• PROVIDED RECORDS:
══════════

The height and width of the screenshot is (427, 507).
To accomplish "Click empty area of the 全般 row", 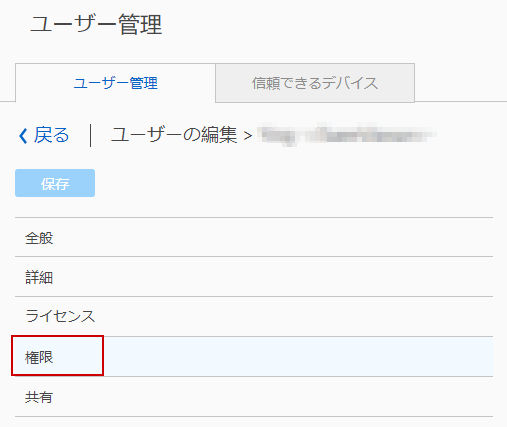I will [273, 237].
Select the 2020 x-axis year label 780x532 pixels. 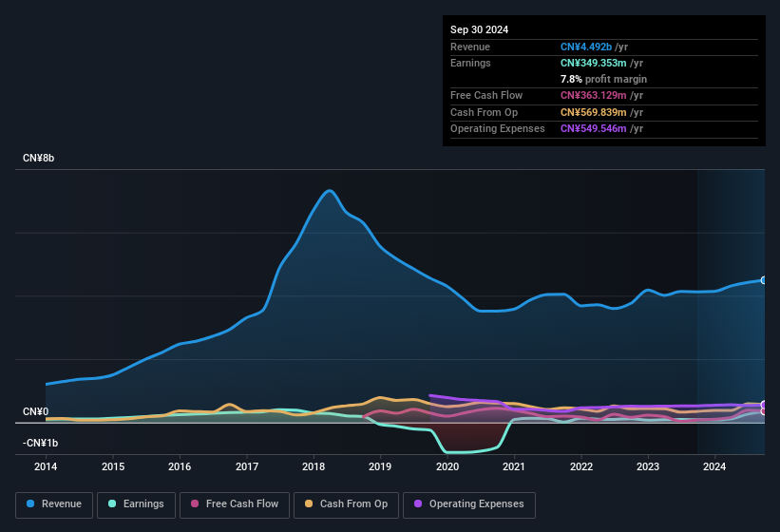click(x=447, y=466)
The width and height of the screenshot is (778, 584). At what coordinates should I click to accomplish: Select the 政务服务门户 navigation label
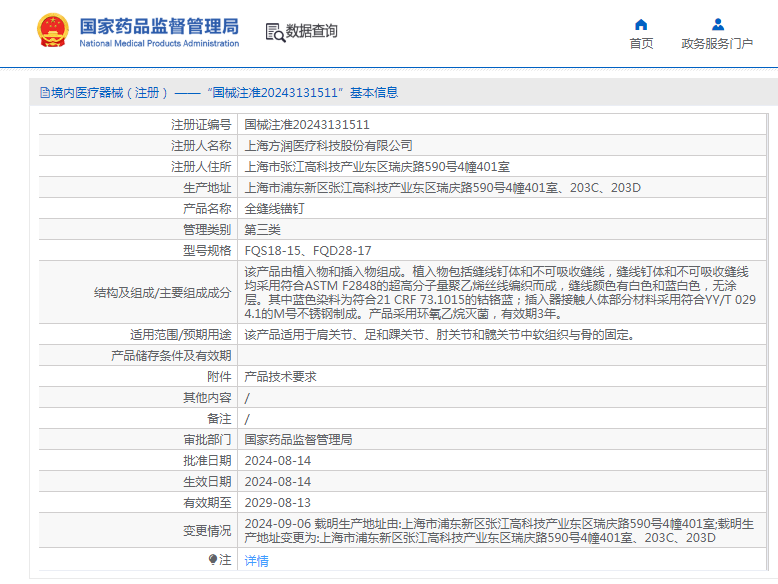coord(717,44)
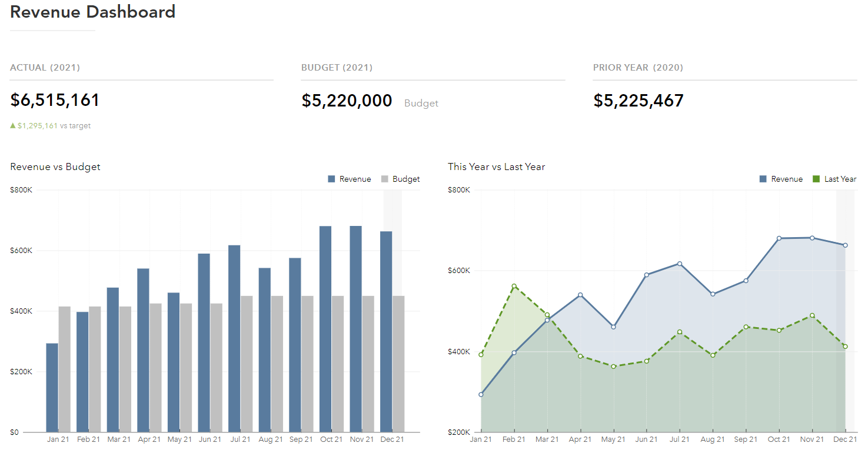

══════════

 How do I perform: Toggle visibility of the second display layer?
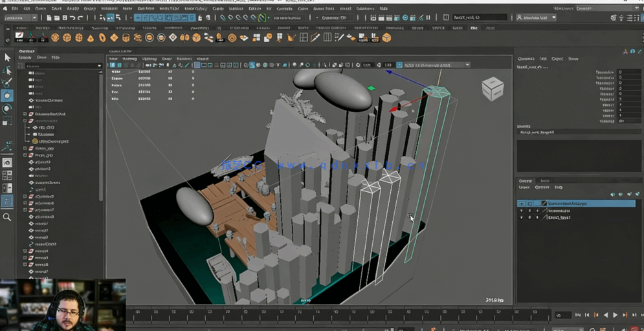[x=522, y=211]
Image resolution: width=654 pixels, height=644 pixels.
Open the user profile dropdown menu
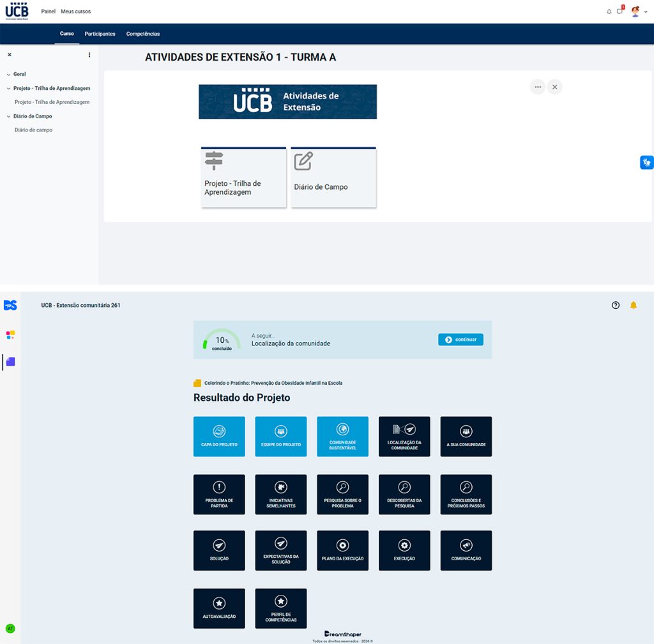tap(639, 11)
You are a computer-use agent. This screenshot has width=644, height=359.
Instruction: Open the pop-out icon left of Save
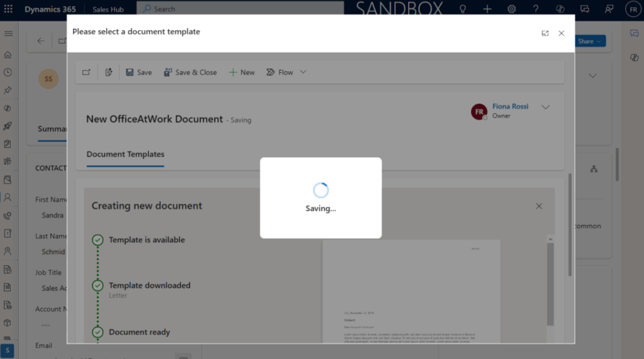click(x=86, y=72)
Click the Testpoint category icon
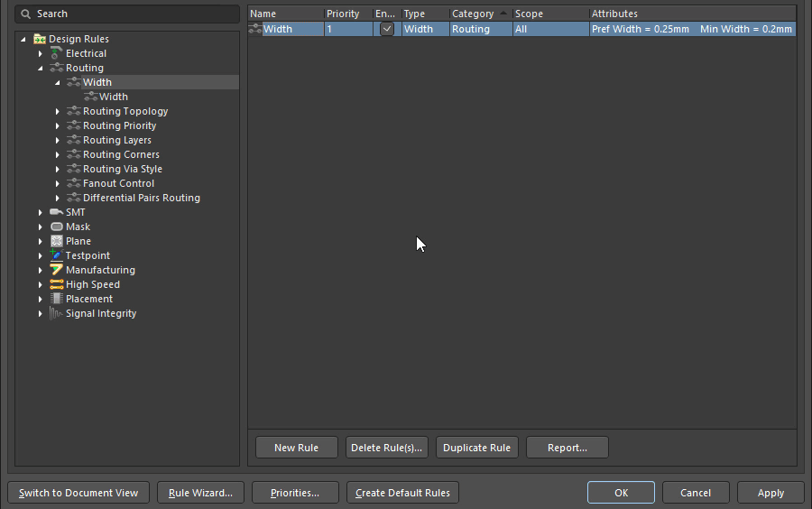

══════════

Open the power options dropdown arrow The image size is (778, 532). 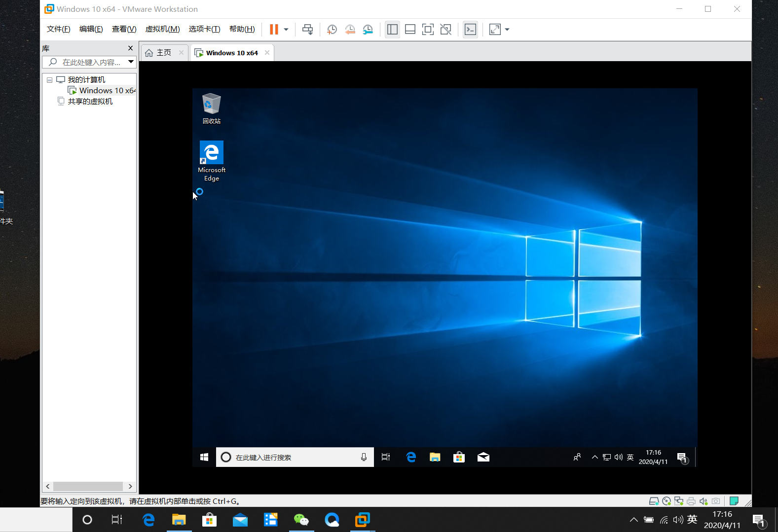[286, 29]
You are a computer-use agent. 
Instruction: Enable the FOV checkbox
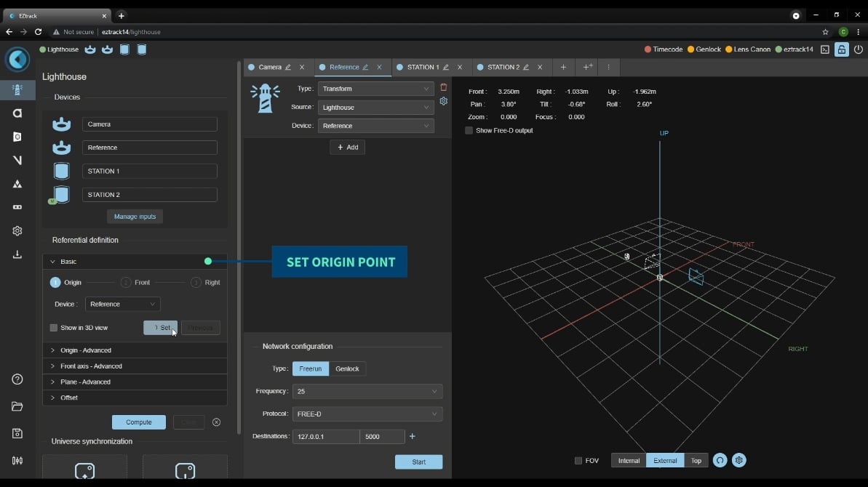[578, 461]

══════════

Copy each line of the records that has "agent" in it.

• THE ANSWER:
You are a computer-use agent. This screenshot has width=644, height=359.
You are a computer-use agent. 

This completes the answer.